O telhado de vidro francês

Carlos Perktold *
Está circulando nas redes sociais um vídeo tão estarrecedor sobre a França que havia a recomendação de que ele fosse confirmado com o Dr. Google, teclando “colonial tax France” se alguém o julgasse “fake news”. Duvidando da informação, fiz o recomendado. O que li na internet deixa qualquer ser humano perplexo pela devastação provocada pelos franceses nos países colonizados e cheio de dúvidas se as ex-colônias são hoje realmente países independentes.
Desde 1957, catorze países africanos (Benin, Burkina Faso, Costa do Marfim, Mali, Niger, Senegal, Togo, Camarões, República Central Africana, Guiné Bissau, Guiné Equatorial, Chade, Congo-Brazzaville e Gabão) pagam anualmente à França uma taxa sobre suas reservas cambiais, uma espécie de eterno “salvo conduto”. Em conjunto, eles têm US$ 550 bilhões depositados em Paris, que a França jamais devolverá. Esses países foram e são obrigados a depositá-las no Banco da França, mas só podem gastar 15% por ano. Se usarem mais que isso, pagam uma sobretaxa. Sobretaxa a juros comerciais de um dinheiro deles que está na mão francesa.
Logo após a II Grande Guerra, o pacto colonial manteve controle sobre a economia desses países.
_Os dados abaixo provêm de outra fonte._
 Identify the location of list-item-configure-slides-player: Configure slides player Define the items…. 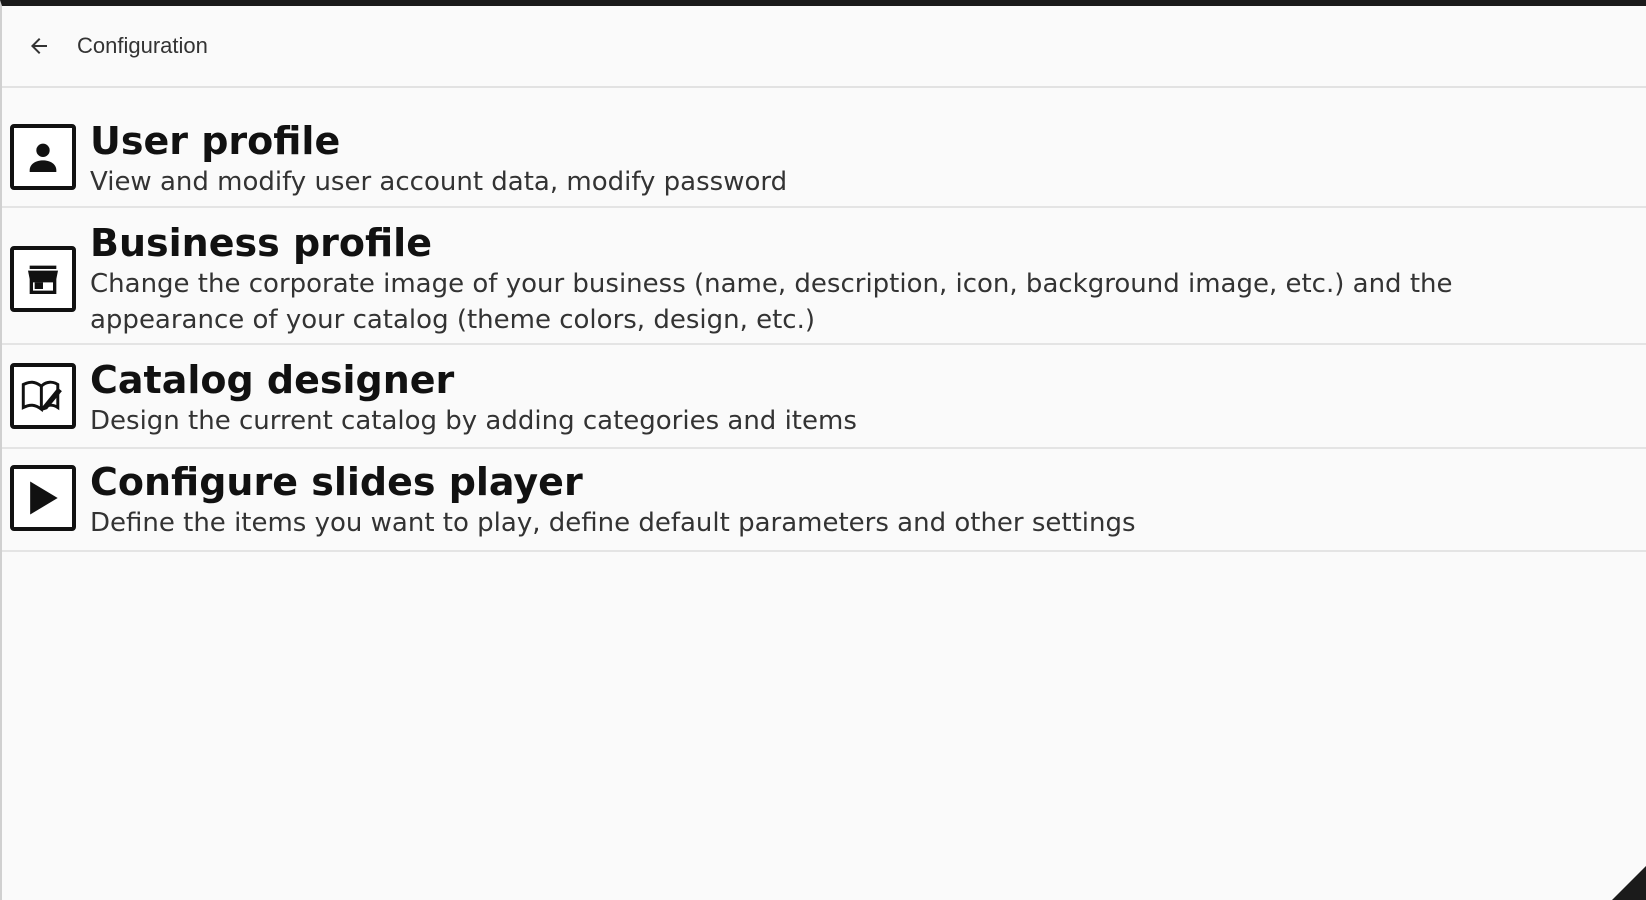
(824, 500).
A França, além de tomar as reservas cambiais, controla hoje a produção de matéria-prima, estacionou tropas com direito de passagem e os obriga a comprar armas e equipamentos militares apenas da França. Empresas francesas têm o monopólio de água, eletricidade, portos, transportes e energia. Pacto que está em vigor. Se não fosse a riqueza ainda explorada da África, a França seria a 15ª economia do mundo e jamais estaria entre as primeiras, declarou o ministro italiano Luigi Di Maio em fevereiro deste ano.
Em 1958, Sékou Touré (1922-1984), da Guiné Equatorial, foi o primeiro líder africano a se rebelar contra o império francês com o lema de que “era preferível a liberdade com pobreza que a opulência na escravidão”. Ele conseguiu a independência à custa de muita miséria, produzida pelos colonos. Antes de saírem, trezentos mil cultos franceses cheios de fúria odiosa deixaram o país destruído, reduzido a pó. Queimaram tudo que estava na frente: livros, tratores, prédios, máquinas, plantações, bibliotecas, os alimentos estocados, o gado foi massacrado e os hospitais depredados com seus aparelhos. Se pudessem, queimariam a população com seu presidente. Queimaram e destruíram tudo que a colônia havia construído com o dinheiro e o trabalho locais ou com aquele trazido da França. O país ficou arrasado. O propósito dessa devastação era dar um recado às outras colônias do que aconteceria se ousassem querer a independência.
A maior parte da pobreza africana é devida à atitude francesa sobre as suas ex-colônias. A França não tem condições materiais de abrir mão delas, mesmo que quisesse. O leitor entende agora a pobreza africana?
Mais informações estarrecedoras sobre a taxa e o que o país de Proust ainda faz com suas ex-colônias, o leitor encontra na Internet teclando Institut Européen des Relations Internacionales – Academia Diplomática Europaea.
Pois é esse país, com este enorme telhado de vidro, que ousa vir dar lições de como cuidar de nossa terra e incêndios e ainda comete o desatino de falar em “internacionalização da Amazônia” como se aqui fosse sua ex-colônia. Gostaríamos de saber o que ocorreria se Macron quisesse internacionalizar as reservas russas de gazes naturais, o petróleo dos árabes ou se o mundo quisesse fazer o mesmo com o acervo dos museus franceses.
O presidente francês sabe que as fontes de renda de seu país vão diminuir ao longo das próximas décadas. Ele está preocupado e sabe que é preciso recuperá-las e nada melhor que aproveitar o know-how de país colonialista para tentar levar as riquezas brasileiras, tão próximas da sua Guiana. Afinal, toda América foi colônia de alguém. Por que não pode voltar a ter um status diferente do atual? Desconhecendo o que somos, Macron julgou-nos vulnerável e não esperava a reação da Presidência da República, dos militares e do povo brasileiro. E nem contava com a falta de aprovação de seus colegas do G-7. Ele ficou isolado no grupo, mas ficou bem na foto dentro da França faturando politicamente com nossas queimadas.